_Try it_: Please repeat every line below exactly, from the first to the last.

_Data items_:
== == ==

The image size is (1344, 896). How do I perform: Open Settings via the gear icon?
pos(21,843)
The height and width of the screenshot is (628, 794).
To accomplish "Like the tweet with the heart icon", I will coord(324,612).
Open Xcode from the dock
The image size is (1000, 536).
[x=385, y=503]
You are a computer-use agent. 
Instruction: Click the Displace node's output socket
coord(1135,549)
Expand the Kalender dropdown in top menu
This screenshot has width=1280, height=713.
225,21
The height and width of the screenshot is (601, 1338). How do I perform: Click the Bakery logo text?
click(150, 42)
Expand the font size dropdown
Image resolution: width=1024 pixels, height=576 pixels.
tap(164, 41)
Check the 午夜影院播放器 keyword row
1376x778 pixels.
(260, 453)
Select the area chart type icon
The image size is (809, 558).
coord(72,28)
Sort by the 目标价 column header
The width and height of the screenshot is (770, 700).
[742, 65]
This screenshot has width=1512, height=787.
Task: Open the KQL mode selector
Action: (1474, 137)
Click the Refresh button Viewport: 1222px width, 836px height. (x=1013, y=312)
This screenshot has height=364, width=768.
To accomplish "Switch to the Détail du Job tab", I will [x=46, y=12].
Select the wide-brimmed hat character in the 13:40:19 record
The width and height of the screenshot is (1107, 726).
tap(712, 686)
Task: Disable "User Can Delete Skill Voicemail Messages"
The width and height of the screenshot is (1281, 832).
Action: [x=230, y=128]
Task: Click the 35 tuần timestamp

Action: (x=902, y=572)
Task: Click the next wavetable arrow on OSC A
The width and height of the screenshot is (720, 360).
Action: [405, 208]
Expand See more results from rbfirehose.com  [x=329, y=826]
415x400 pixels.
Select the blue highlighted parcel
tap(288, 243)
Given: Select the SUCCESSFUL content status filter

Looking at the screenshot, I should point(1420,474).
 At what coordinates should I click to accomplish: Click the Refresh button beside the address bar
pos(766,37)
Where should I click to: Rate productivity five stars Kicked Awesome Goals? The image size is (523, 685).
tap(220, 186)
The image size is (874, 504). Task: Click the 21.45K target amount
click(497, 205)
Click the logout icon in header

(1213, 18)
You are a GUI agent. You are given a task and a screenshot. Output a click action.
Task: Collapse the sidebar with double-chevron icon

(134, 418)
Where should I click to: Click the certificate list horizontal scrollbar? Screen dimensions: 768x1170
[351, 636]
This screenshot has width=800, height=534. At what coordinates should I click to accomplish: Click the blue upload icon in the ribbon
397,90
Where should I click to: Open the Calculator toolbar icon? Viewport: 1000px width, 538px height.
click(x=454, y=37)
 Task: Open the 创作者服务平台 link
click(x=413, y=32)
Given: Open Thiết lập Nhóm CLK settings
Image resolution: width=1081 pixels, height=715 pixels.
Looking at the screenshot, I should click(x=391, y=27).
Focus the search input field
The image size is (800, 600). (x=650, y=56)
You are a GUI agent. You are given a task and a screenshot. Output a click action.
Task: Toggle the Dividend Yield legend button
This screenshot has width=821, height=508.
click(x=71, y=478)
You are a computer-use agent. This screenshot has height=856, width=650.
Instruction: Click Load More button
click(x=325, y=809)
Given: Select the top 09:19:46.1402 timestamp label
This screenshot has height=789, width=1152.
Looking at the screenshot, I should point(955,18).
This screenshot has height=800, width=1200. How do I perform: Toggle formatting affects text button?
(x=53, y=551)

== == ==

_Exercise response_:
The image size is (1344, 896). How do I perform: Open Settings via the gear icon?
pos(21,843)
The height and width of the screenshot is (628, 794).
To accomplish "Like the tweet with the heart icon", I will coord(324,612).
Open Xcode from the dock
The image size is (1000, 536).
[x=385, y=503]
You are a computer-use agent. 
Instruction: Click the Displace node's output socket
coord(1135,549)
Expand the Kalender dropdown in top menu
This screenshot has width=1280, height=713.
225,21
The height and width of the screenshot is (601, 1338). How do I perform: Click the Bakery logo text?
click(150, 42)
Expand the font size dropdown
Image resolution: width=1024 pixels, height=576 pixels.
tap(164, 41)
Check the 午夜影院播放器 keyword row
1376x778 pixels.
(260, 453)
Select the area chart type icon
The image size is (809, 558).
coord(72,28)
Sort by the 目标价 column header
The width and height of the screenshot is (770, 700).
[742, 65]
This screenshot has width=1512, height=787.
Task: Open the KQL mode selector
Action: (1474, 137)
Click the Refresh button Viewport: 1222px width, 836px height. (x=1013, y=312)
This screenshot has height=364, width=768.
To accomplish "Switch to the Détail du Job tab", I will [x=46, y=12].
Select the wide-brimmed hat character in the 13:40:19 record
The width and height of the screenshot is (1107, 726).
tap(712, 686)
Task: Disable "User Can Delete Skill Voicemail Messages"
The width and height of the screenshot is (1281, 832).
Action: [x=230, y=128]
Task: Click the 35 tuần timestamp

Action: (x=902, y=572)
Task: Click the next wavetable arrow on OSC A
The width and height of the screenshot is (720, 360).
Action: [405, 208]
Expand See more results from rbfirehose.com  [x=329, y=826]
415x400 pixels.
Select the blue highlighted parcel
tap(288, 243)
Given: Select the SUCCESSFUL content status filter

Looking at the screenshot, I should point(1420,474).
 At what coordinates should I click to accomplish: Click the Refresh button beside the address bar
pos(766,37)
Where should I click to: Rate productivity five stars Kicked Awesome Goals? The image size is (523, 685).
tap(220, 186)
The image size is (874, 504). Task: Click the 21.45K target amount
click(497, 205)
Click the logout icon in header

(1213, 18)
You are a GUI agent. You are given a task and a screenshot. Output a click action.
Task: Collapse the sidebar with double-chevron icon

(134, 418)
Where should I click to: Click the certificate list horizontal scrollbar? Screen dimensions: 768x1170
[351, 636]
This screenshot has width=800, height=534. At what coordinates should I click to accomplish: Click the blue upload icon in the ribbon
397,90
Where should I click to: Open the Calculator toolbar icon? Viewport: 1000px width, 538px height.
click(x=454, y=37)
 Task: Open the 创作者服务平台 link
click(x=413, y=32)
Given: Open Thiết lập Nhóm CLK settings
Image resolution: width=1081 pixels, height=715 pixels.
Looking at the screenshot, I should click(x=391, y=27).
Focus the search input field
The image size is (800, 600). (x=650, y=56)
You are a GUI agent. You are given a task and a screenshot. Output a click action.
Task: Toggle the Dividend Yield legend button
This screenshot has width=821, height=508.
click(x=71, y=478)
You are a computer-use agent. This screenshot has height=856, width=650.
Instruction: Click Load More button
click(x=325, y=809)
Given: Select the top 09:19:46.1402 timestamp label
This screenshot has height=789, width=1152.
Looking at the screenshot, I should point(955,18).
This screenshot has height=800, width=1200. How do I perform: Toggle formatting affects text button?
(x=53, y=551)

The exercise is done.